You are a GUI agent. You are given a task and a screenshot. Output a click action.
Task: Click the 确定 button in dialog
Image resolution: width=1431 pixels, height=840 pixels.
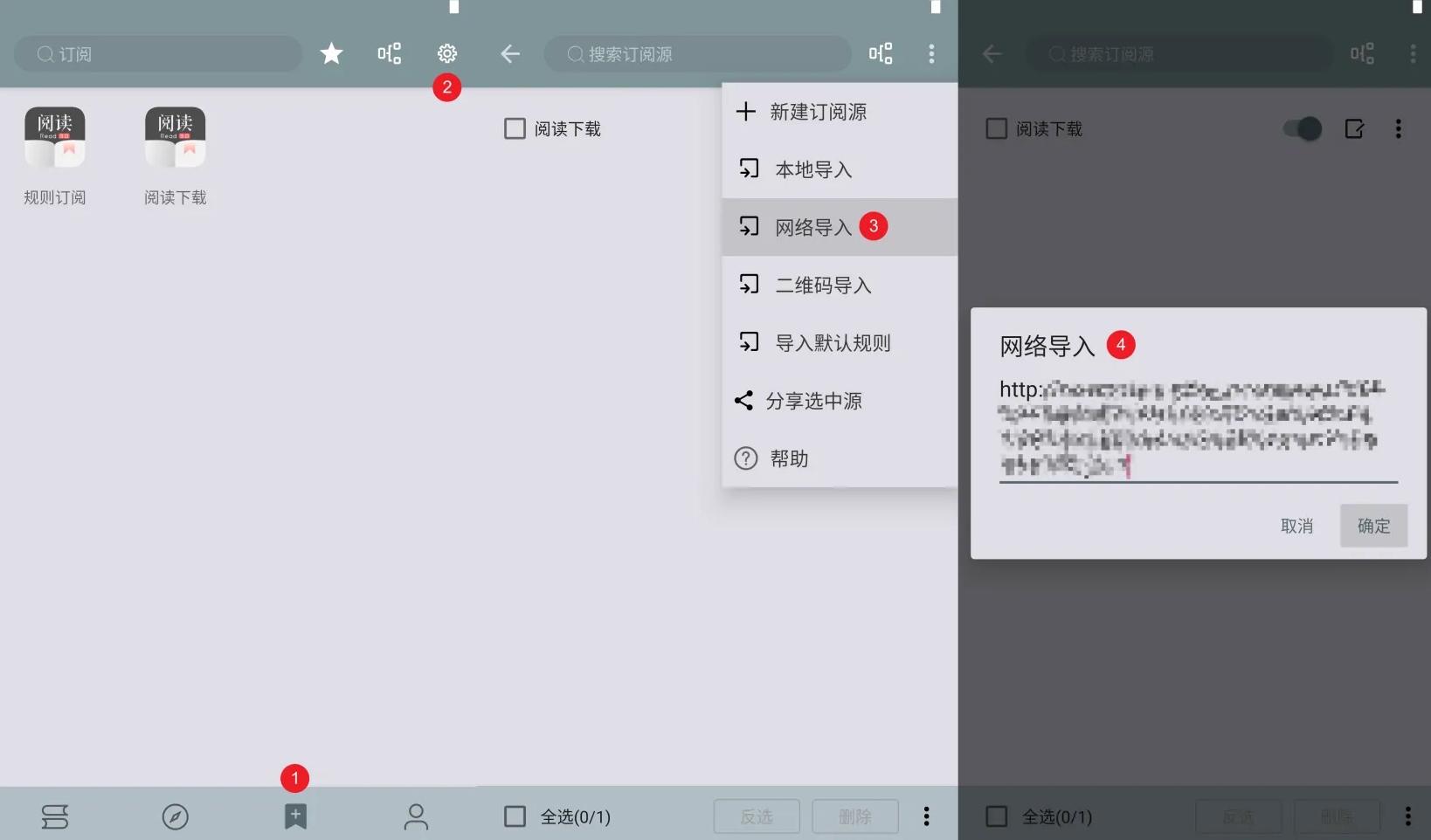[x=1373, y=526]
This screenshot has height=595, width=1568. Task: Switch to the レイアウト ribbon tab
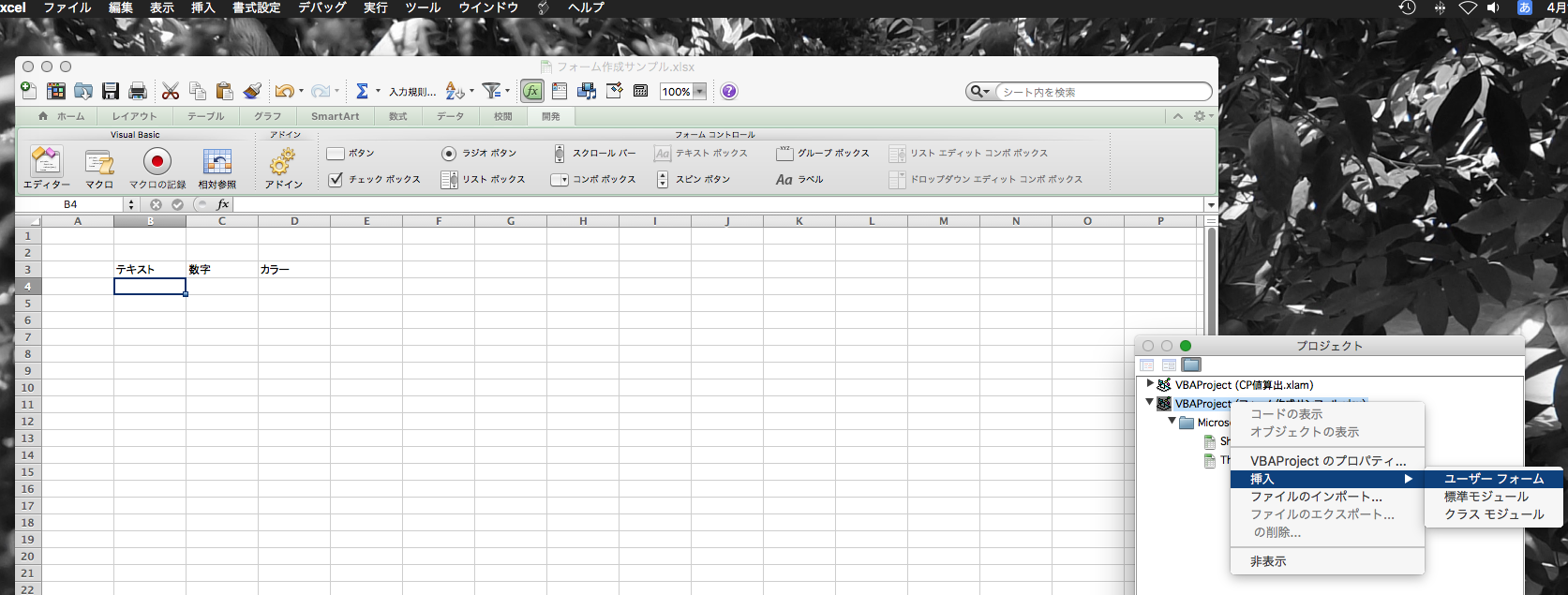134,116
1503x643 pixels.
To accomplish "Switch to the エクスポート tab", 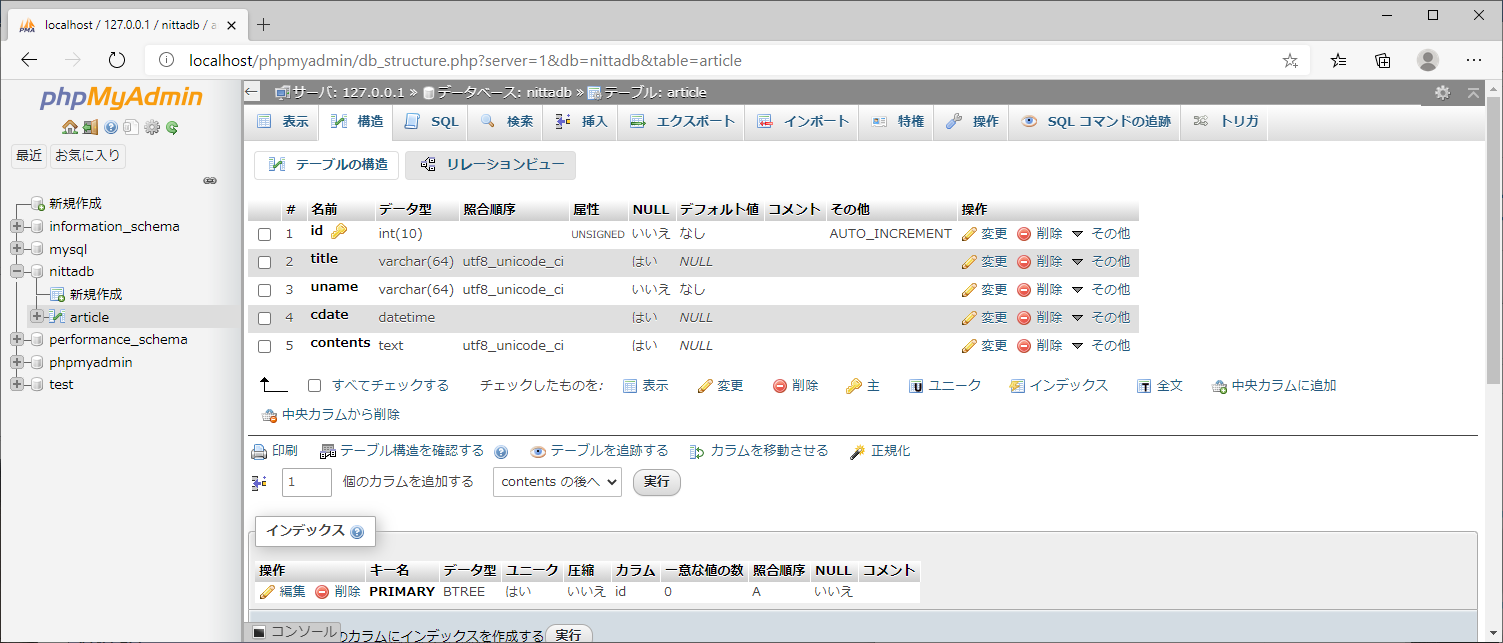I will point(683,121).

> **WHAT YOU ARE ASKED TO DO**: Nothing but the lines from the beginning of the material through the line with "1503x643 pixels." should appear, printed exactly, with no pictures among them.

> **ANSWER TO THIS PROBLEM**:
You are a GUI agent. You are given a task and a screenshot. Output a click action.
Task: Click the 确定 button in dialog
Image resolution: width=1431 pixels, height=840 pixels.
[x=1373, y=526]
This screenshot has height=595, width=1568. Task: Switch to the レイアウト ribbon tab
134,116
1503x643 pixels.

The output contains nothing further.